A quick reflection on the start of probation

So, the group from Airside arrived safely from Malawi on Friday morning. That was a truly AMAZING experience - one which I will be pondering and thinking and reflecting on for a long time to come. I'll post properly on some of it on the coming week (once I've sorted through the almost 700 photos!), so this is a brief (she hopes...) thought about the beginning of my probation.

It's a funny thing, I had never been told, I'd have to share a room with The Boss, but it didn't come as a surprise. Luckily, we got on like a house on fire and I'm really excited (and dead, dead chuffed) that I'll be working with Laura for 15 months. The thought never occurred to me before, but this past fortnight could have killed my probation too! But it didn't. The others in the group were totally fabby, and I feel so blessed to have been included so easily and quickly. And the experience was AMAZING (did I mention that before?).

There's much I have learned. I don't know how long it'll all take to process, but I'll reflect on it as I go. I have seen that Laura is really loved by those we travelled with. She's got a great gift to connect with people and pull brilliant stuff out-of-the-bag at extremely short notice. When it comes to worship stuff, I have to admit I am quite in awe of her - and it takes a lot for me to do that with anyone.

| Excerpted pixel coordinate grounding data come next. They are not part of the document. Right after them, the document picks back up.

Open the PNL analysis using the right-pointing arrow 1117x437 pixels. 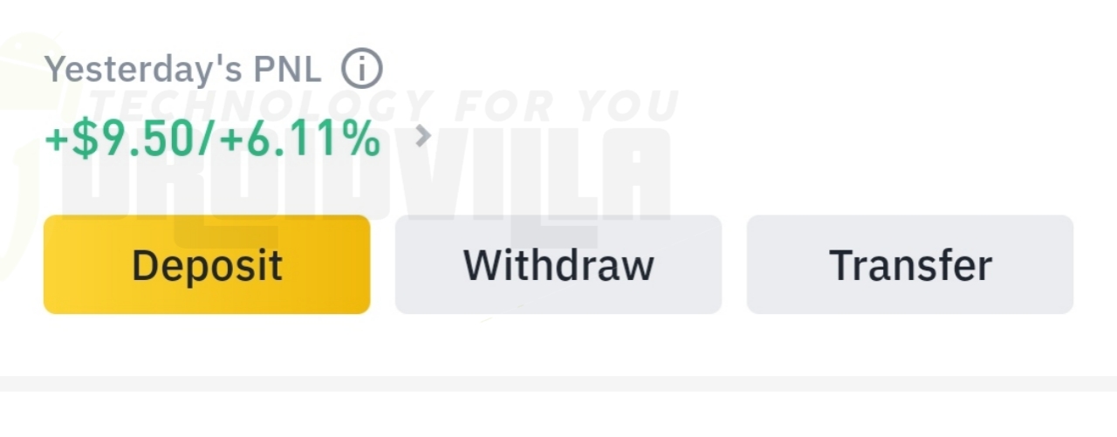[423, 136]
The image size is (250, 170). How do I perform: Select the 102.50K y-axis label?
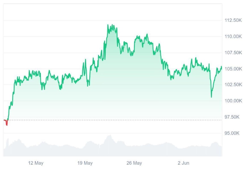click(x=233, y=85)
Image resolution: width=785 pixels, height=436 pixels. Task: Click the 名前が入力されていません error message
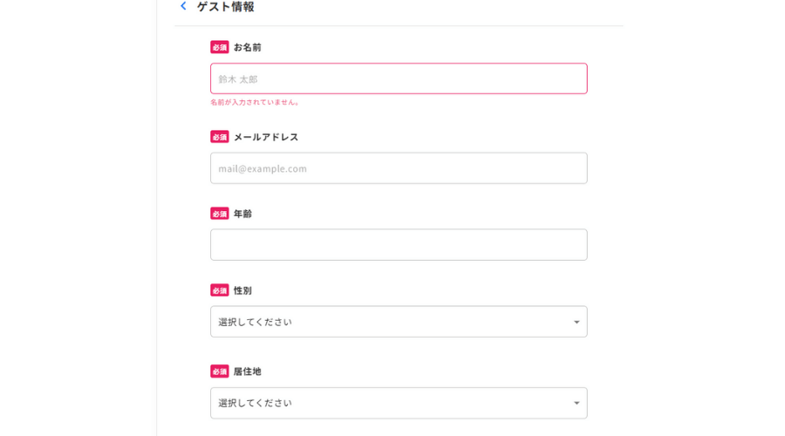coord(255,102)
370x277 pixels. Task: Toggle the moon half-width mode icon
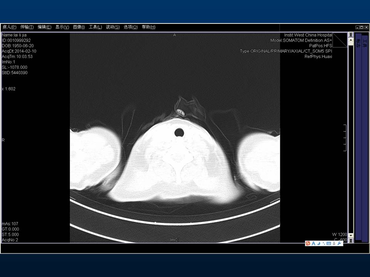318,244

I was discussing this with one of the older members of the group, who agreed this is one of Laura's gifts, but reassured me I wouldn't be expected to be Laura - and I know she meant it. But, I now feel the pressure, because this is a congregation which has grown (in numbers and depth) in the time Laura has been their minister - so I feel I have a high bar to live up to, so I don't ruin what she's doing.

Which meant yesterday (I know, so much for a day off!) it took me over 2 hours to write a thanksgiving and intercession prayer. It was a combination of being out-of-practise (we're not following the lectionary today, so I can't 'research'), being nervous about being 'assessed' for the first time in well over a year and knowing how good I want to be, never mind how good others who will be leading aspects of worship at Airside today are. Spot thought it was a good prayer, though I suspect what I've written and what I will actually say may differ when I actually lead the congregation in prayer.

And, the 'no rest for the wicked' continues tomorrow with Holiday Club - bring it on!